So much of what goes into modern-day work is wasted. Hours spent browsing the web for research or checking email are wasted when they don’t contribute to a design. An office is also wasted during its many vacant hours when workers return home.
We were interested in quantifying the spatial vacancy(physical) and online vacancy (digital) in the Columbia Architecture studios of Avery Hall over the course of two weeks. Employing an array of cameras and computer software we measured Avery over two weeks to observe the typical cycle of a GSAPP student.
We used Open Computer Vision on Raspberry Pi to track occupancy of the studios through movement. While a counter at the door would have sufficed for a headcount, we were more interested in the level of physical activity which was counted as movement. When our camera tracked movement (shown in white pixels below) we counted that frame of time as an active occupied moment.
Students were surprisingly open to the cameras that were installed in the studios for the two week duration. Students were generally aware of other measurement research taking place around the school and thus anticipated and accepted this type of measurement. After a week, a student posted up a sign reading “NOT REAL SECURITY”, which was pretty awesome.
Throughout a day or a week in an architecture studio rhythms of usage emerge. The studio sits mostly vacant during the morning hours only to become increasingly busy around noon just before courses meet at 1:00 pm. Friday evenings are relatively quiet in the studio. Sunday evenings the studio is buzzing with activity then dies down as the hours push across midnight. However if you stroll into a studio around 2 am the next Monday morning, you’re almost always likely to find a few dedicated souls pressing on. If managed, could that studio be adapted more appropriately?
We developed a Grasshopper and Python Script with the RescueTime API to track software usage for multiple students throughout the week.

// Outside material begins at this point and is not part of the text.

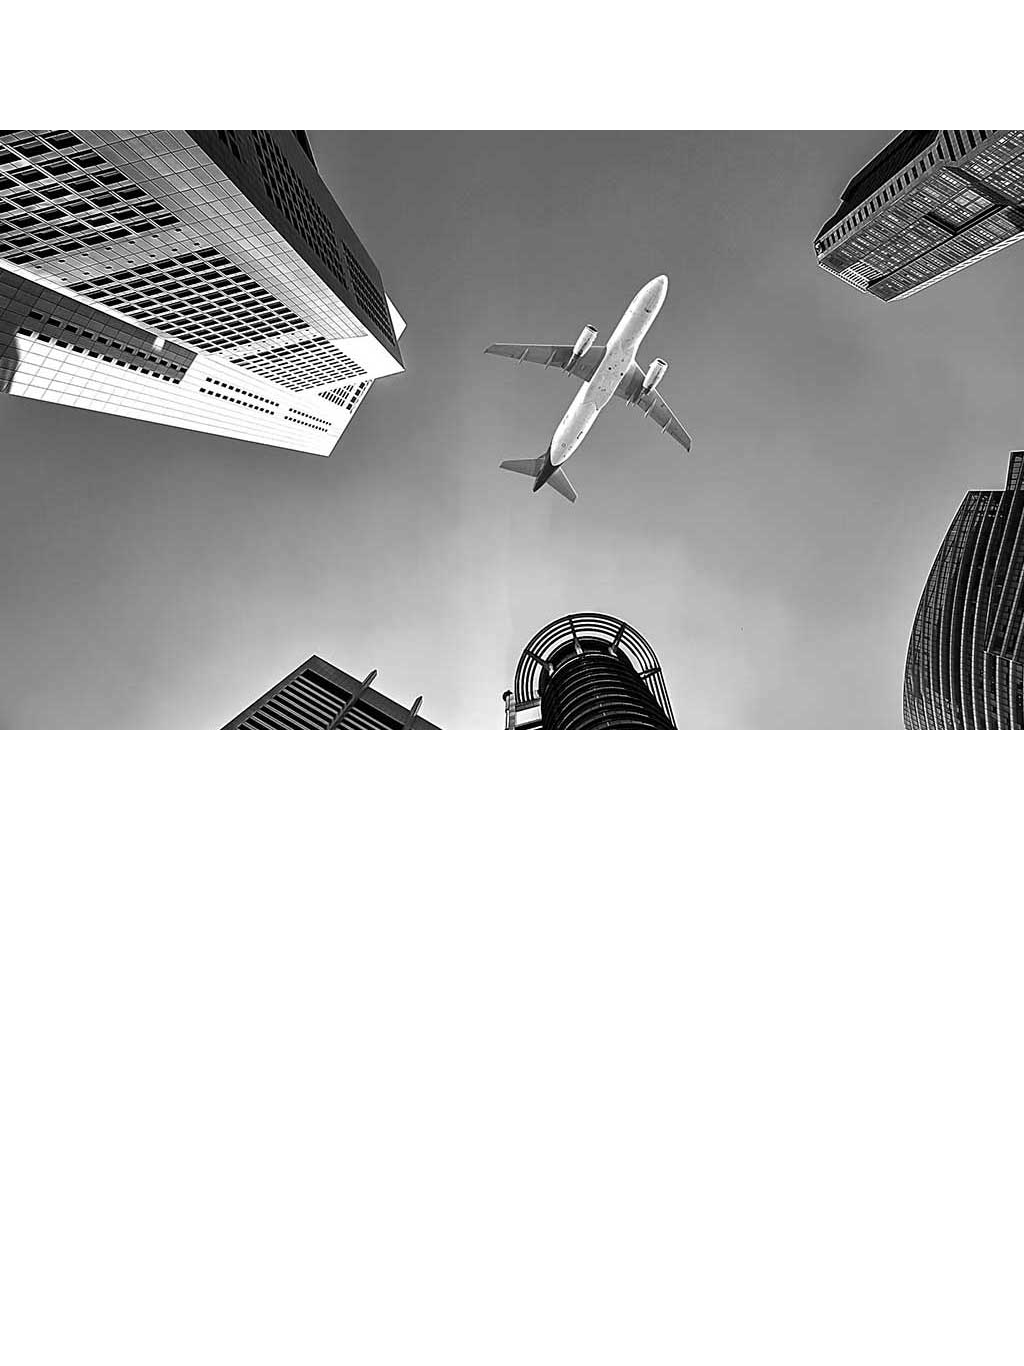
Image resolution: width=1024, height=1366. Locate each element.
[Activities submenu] (981, 48)
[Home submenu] (345, 48)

The script sums time spent by the participants in each software by minutes and seconds.
Because the diversity of softwares used and websites visited, we visualized the most prevalent softwares used across all participants (Rhino, Illustrator, InDesign, Photoshop, Arcmap, Google Drive, Netflix, Vimeo, Facebook). We hoped to get a general understanding of where students occupied their times digitally. We installed the software on school computers because we were only interested in work that took place in the studio as we ultimately wanted to compare the physical occupancy with what was happening online.
Because the information we tracked was highly personal information: such as how much time a student spends on Facebook versus Rhino, a number of special precautions were necessary. First, only students who consented were tracked. After consenting a student had to sign up for an account on RescueTime as well as create an API key and share it with us. This API key is the special security key that is necessary to show information on any personalized website. We also needed at least 20 students to sign up for RescueTime tracking in order to create average amounts of time spent on any particular program without the data too clearly reflecting one individual student.
Even with the precautions we took to manage privacy, many students who were not taking part in the measurement process were concerned that they were being tracked. We had RescueTime installed on all studio computers, so when students were prompted about a new software on their computers they were suspicious. However no tracking is possible without the steps listed above of signing up for an account, creating a key and sharing it. This showed how absolutely sensitive these subjects are, and the importance of transparency of the entire process so that people understand when and how information is tracked and not tracked.
Beyond the physical occupancy of the studio, rhythms emerge digitally as students dive into modeling programs on those same busy Sundays as they prep for Monday courses. As Monday draws nearer they switch into production applications to polish their ideas. On Fridays many students skip outings with friends, hunker down in studio in hopes of productivity, only to find themselves browsing Facebook for most of the evening. We intuitively can tell that occupancy of a space doesn’t always mean productivity, but can that productivity be measured? When the studio is filled with students what does the digital occupancy look like? Are students using the same applications? Are some un-used most of the week, and others never opened?
Correlating Physical & Digital Occupancy
There did appear to be a correlation with vacancy in the studio and vacancy online. When the studio was empty, no one was using the computers. High levels of activity correlated with high levels of activity online. However high levels of activity did not always correlate with productivity. When there was lots of physical activity in studio, sometimes students were browsing Facebook and sometimes they were being productive. The room seemed to influence the level of productivity online. Many students would go on-task or off-task at similar times, and even into similar programs at the same times. Students are seemingly influenced when they see others focused in a particular program, or when they see other students goofing off.
With a larger data set of people, spaces, and timespan it doesn’t seem far fetched that physical space and computing resources could be predictive and adaptive to the needs of occupants. Furthermore, it seems possible that physical and digital resources effectiveness in making occupants productive could be measured and evolved.